:: Objective ::
Copy the records from their beginning through the line containing "tap(640, 108)", both ends included, omitting the pictures.

:: Supplied information ::
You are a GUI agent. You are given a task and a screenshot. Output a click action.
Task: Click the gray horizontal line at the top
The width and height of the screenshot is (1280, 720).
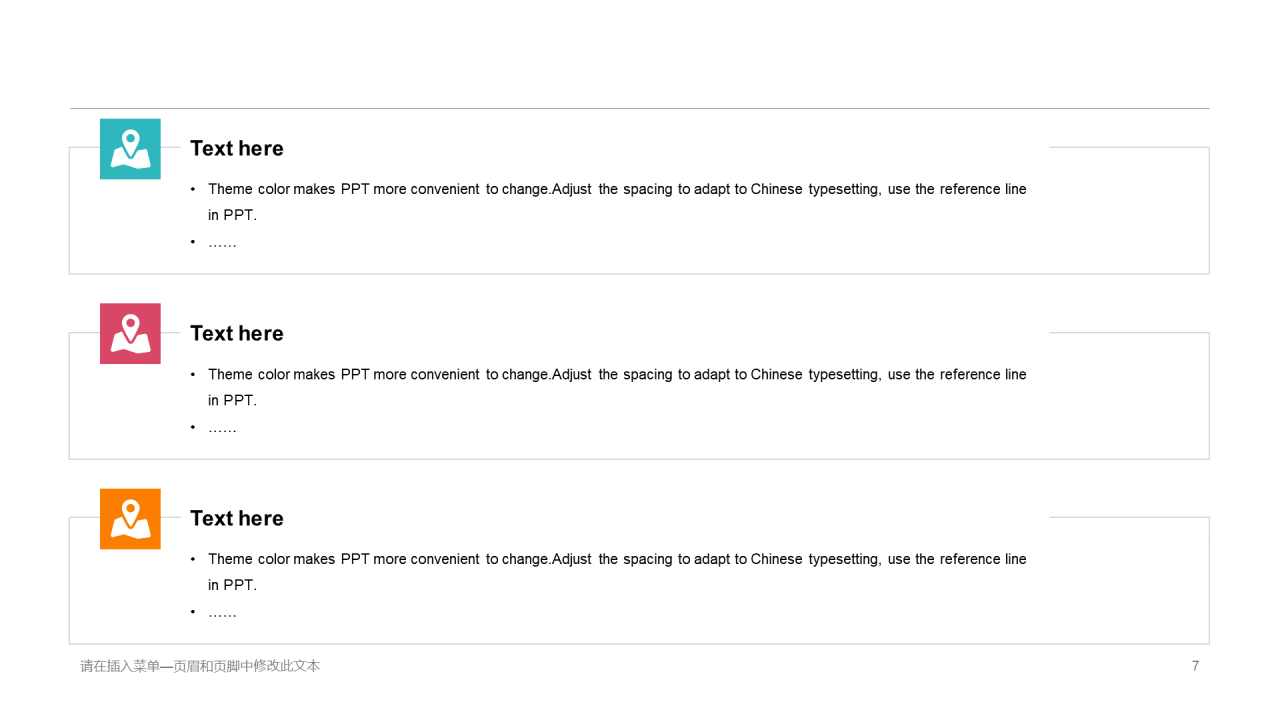tap(640, 108)
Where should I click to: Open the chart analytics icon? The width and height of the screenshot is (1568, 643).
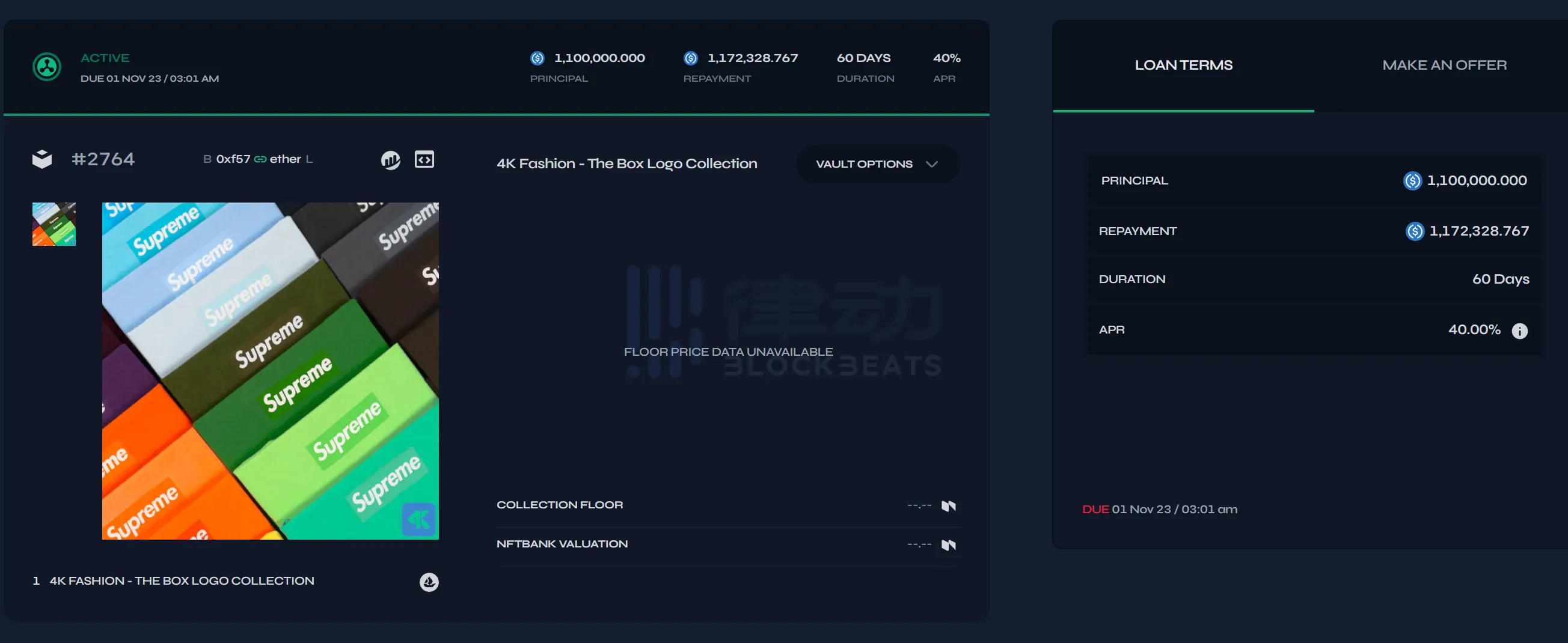tap(390, 160)
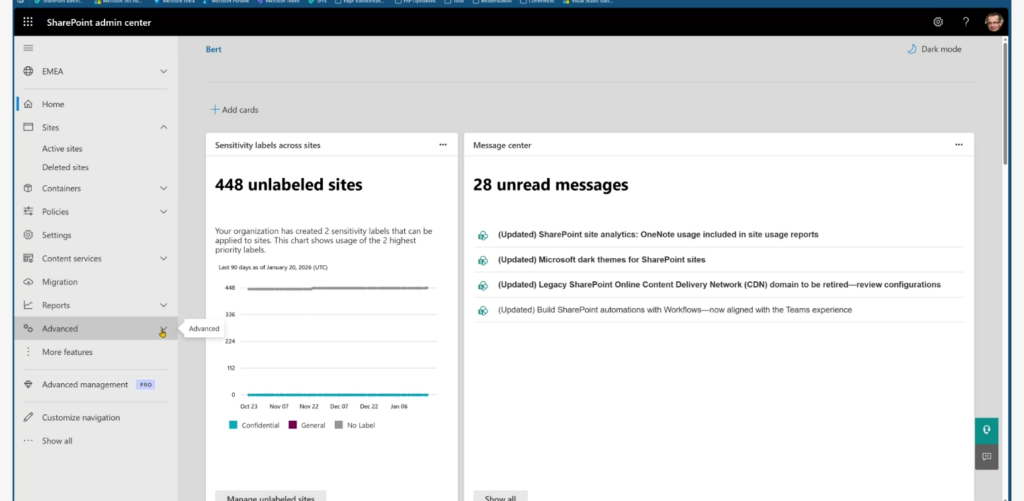Click the help question mark icon
The height and width of the screenshot is (501, 1024).
pyautogui.click(x=966, y=21)
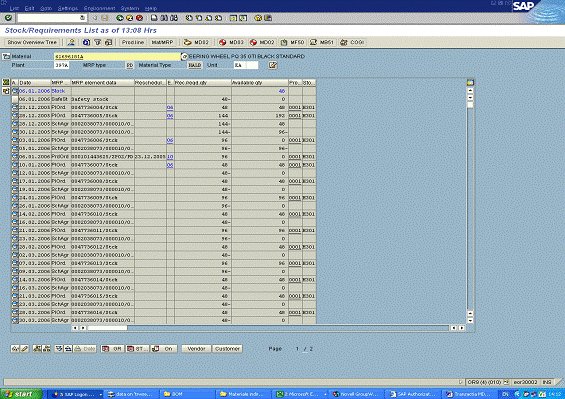
Task: Toggle the On switch button in bottom toolbar
Action: coord(164,349)
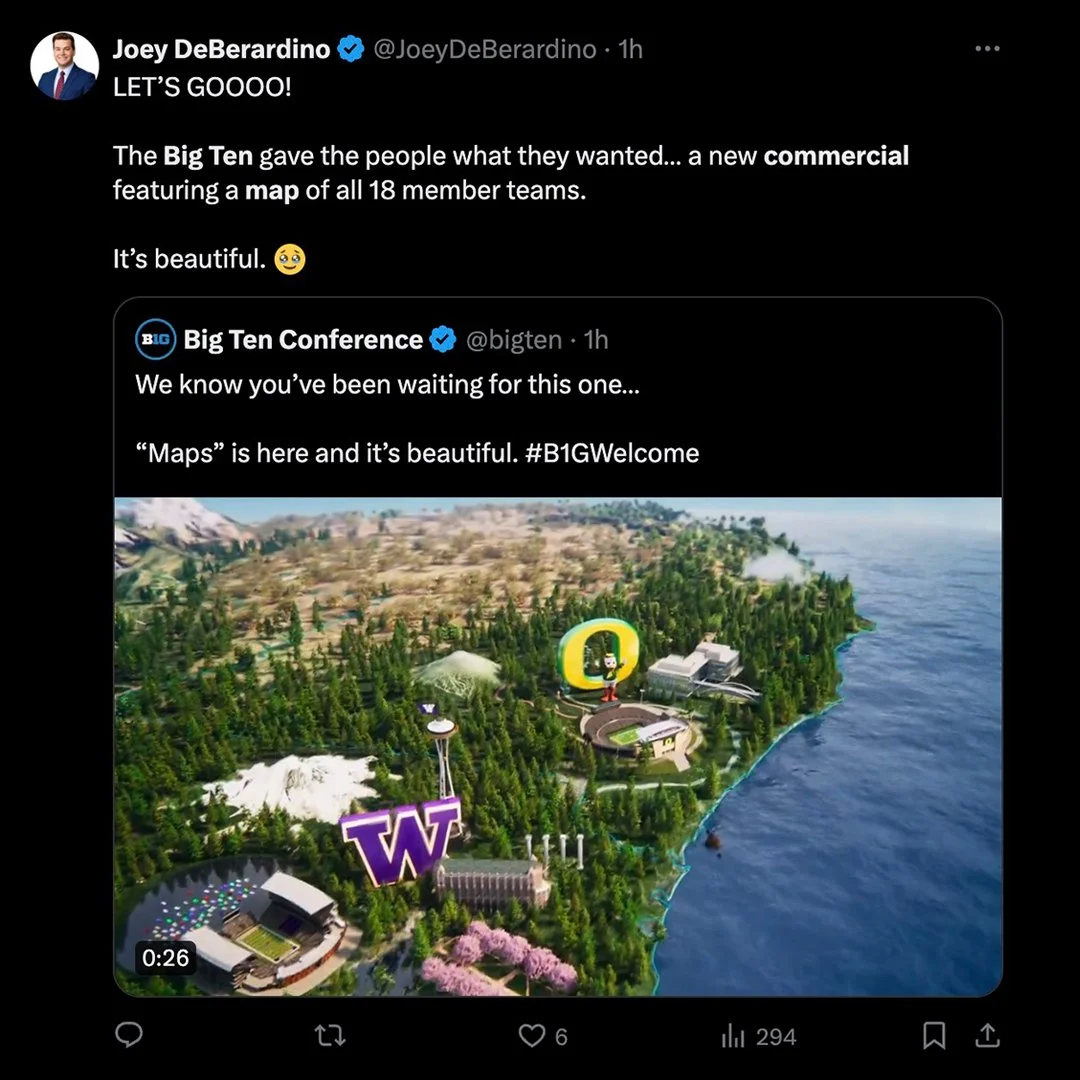Viewport: 1080px width, 1080px height.
Task: Repost this tweet
Action: point(329,1036)
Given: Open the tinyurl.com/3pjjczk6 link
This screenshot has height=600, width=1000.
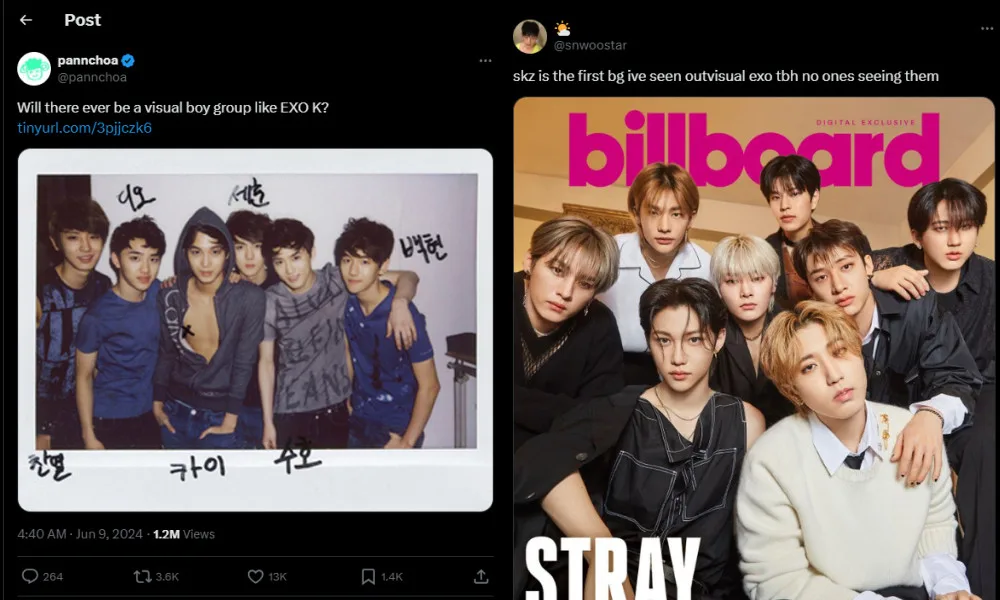Looking at the screenshot, I should (x=84, y=128).
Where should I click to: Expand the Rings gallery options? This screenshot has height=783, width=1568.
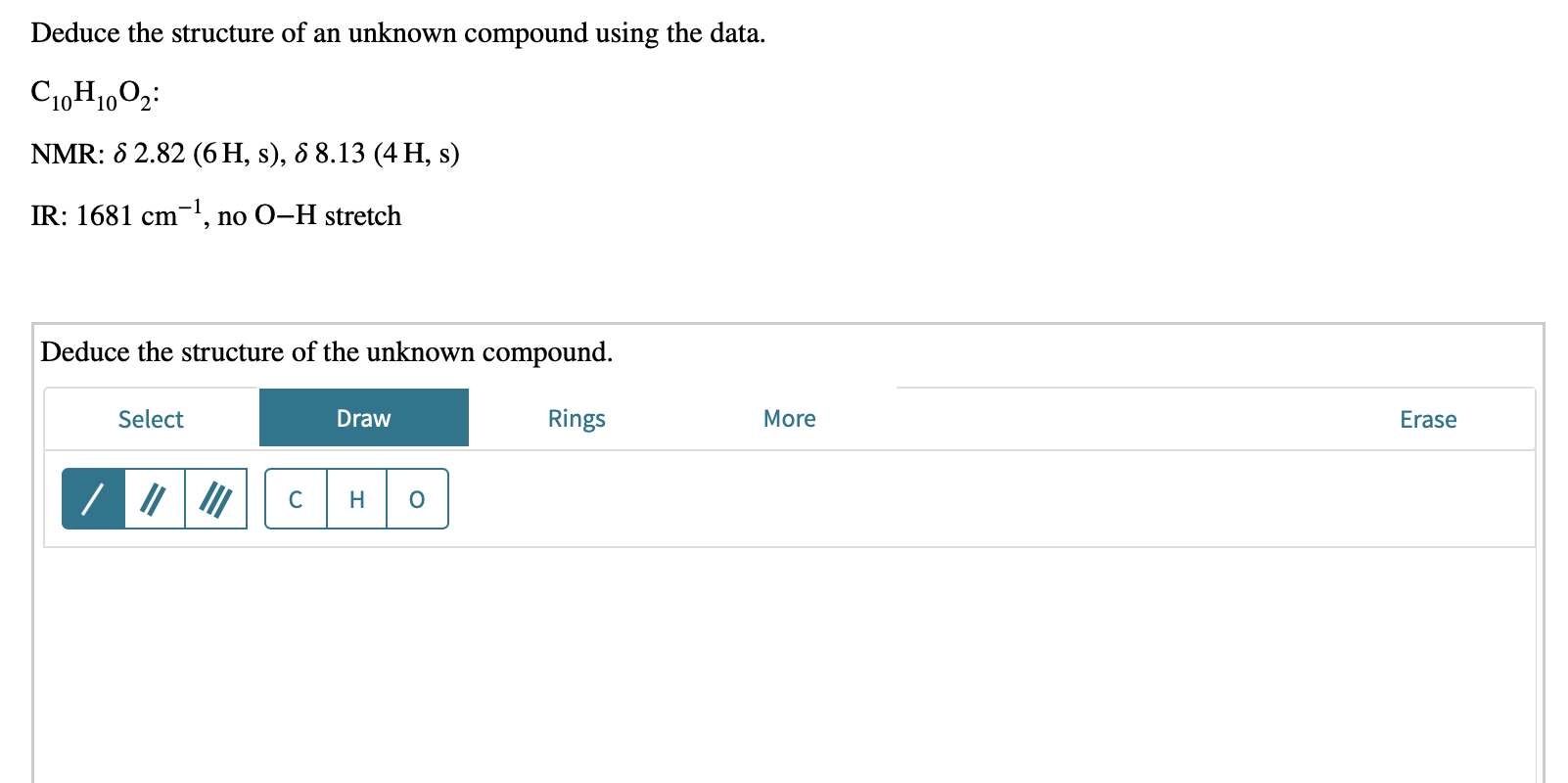click(x=576, y=418)
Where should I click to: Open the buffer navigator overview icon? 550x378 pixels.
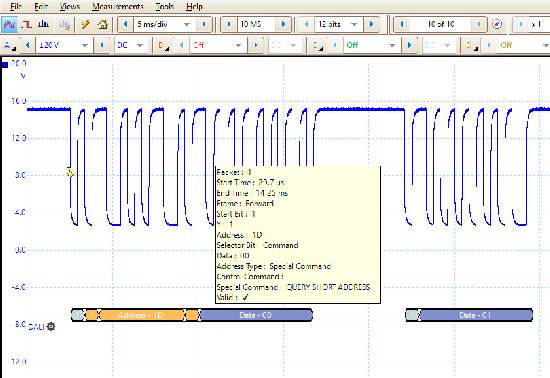[497, 25]
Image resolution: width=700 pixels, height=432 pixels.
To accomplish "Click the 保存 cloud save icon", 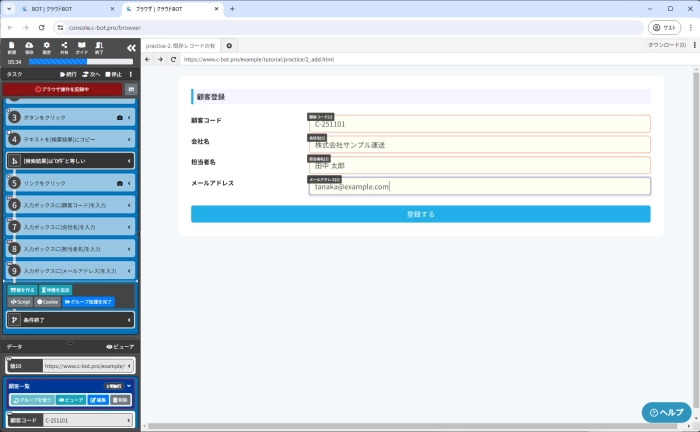I will coord(29,47).
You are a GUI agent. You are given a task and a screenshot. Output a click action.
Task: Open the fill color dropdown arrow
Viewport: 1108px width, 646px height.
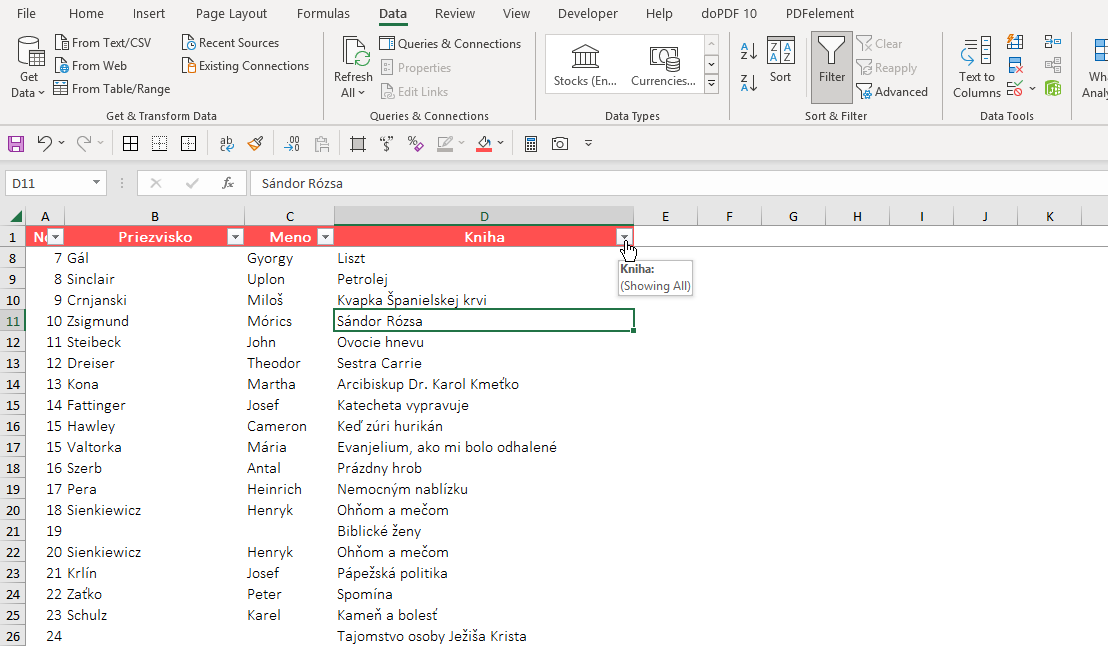(501, 144)
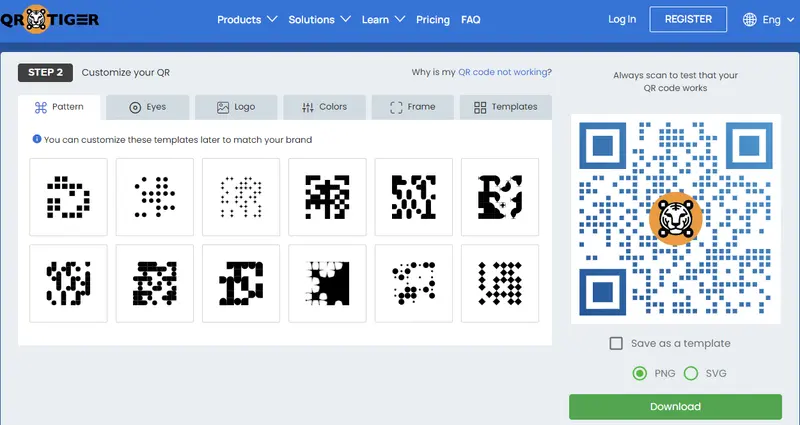
Task: Select the PNG format radio button
Action: pos(640,373)
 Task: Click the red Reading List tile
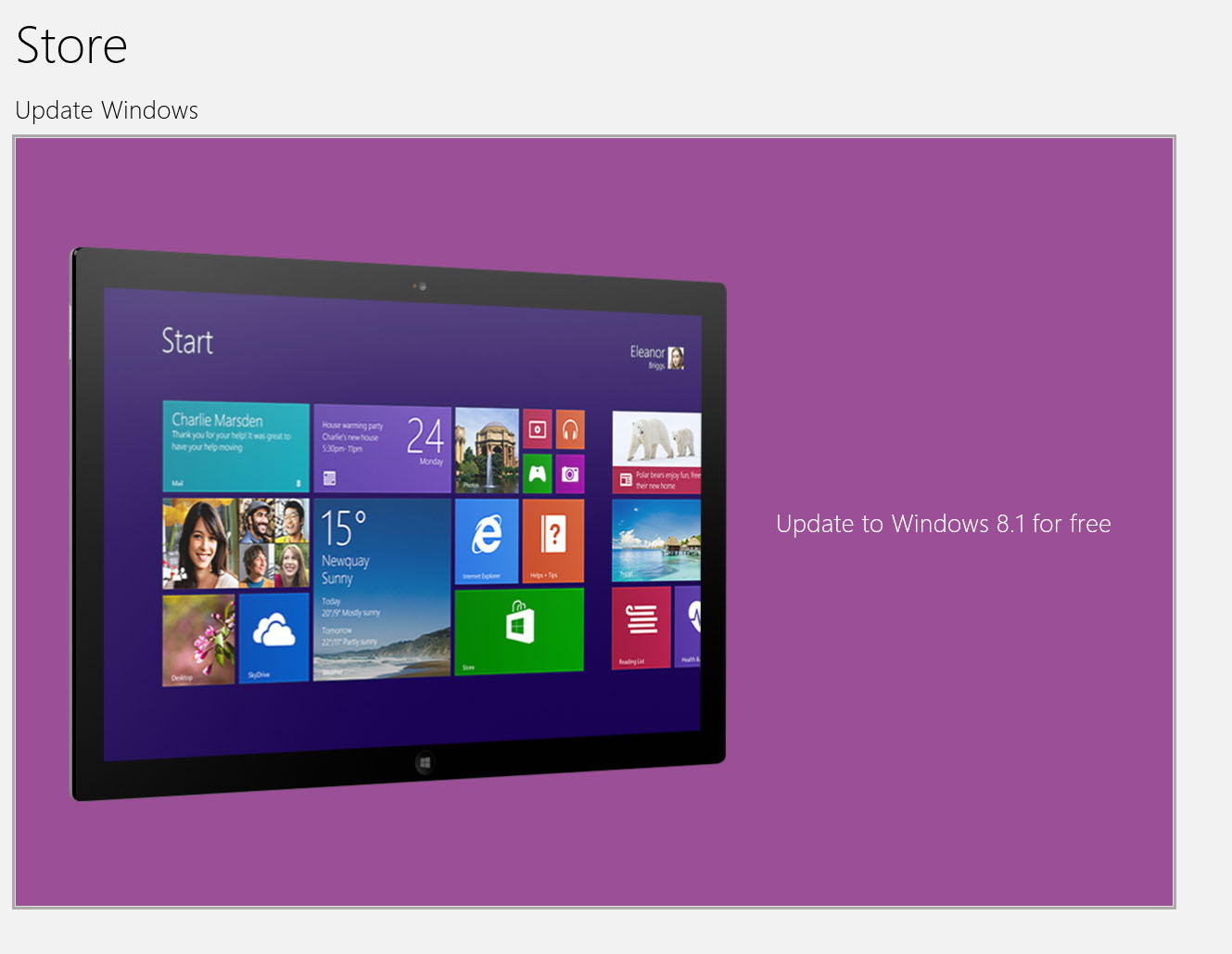coord(641,626)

:: Answer for the task ::
You are a GUI agent. You are given a task and a screenshot. Output a click action.
Task: Click the gray horizontal line at the top
The width and height of the screenshot is (1280, 720).
tap(640, 108)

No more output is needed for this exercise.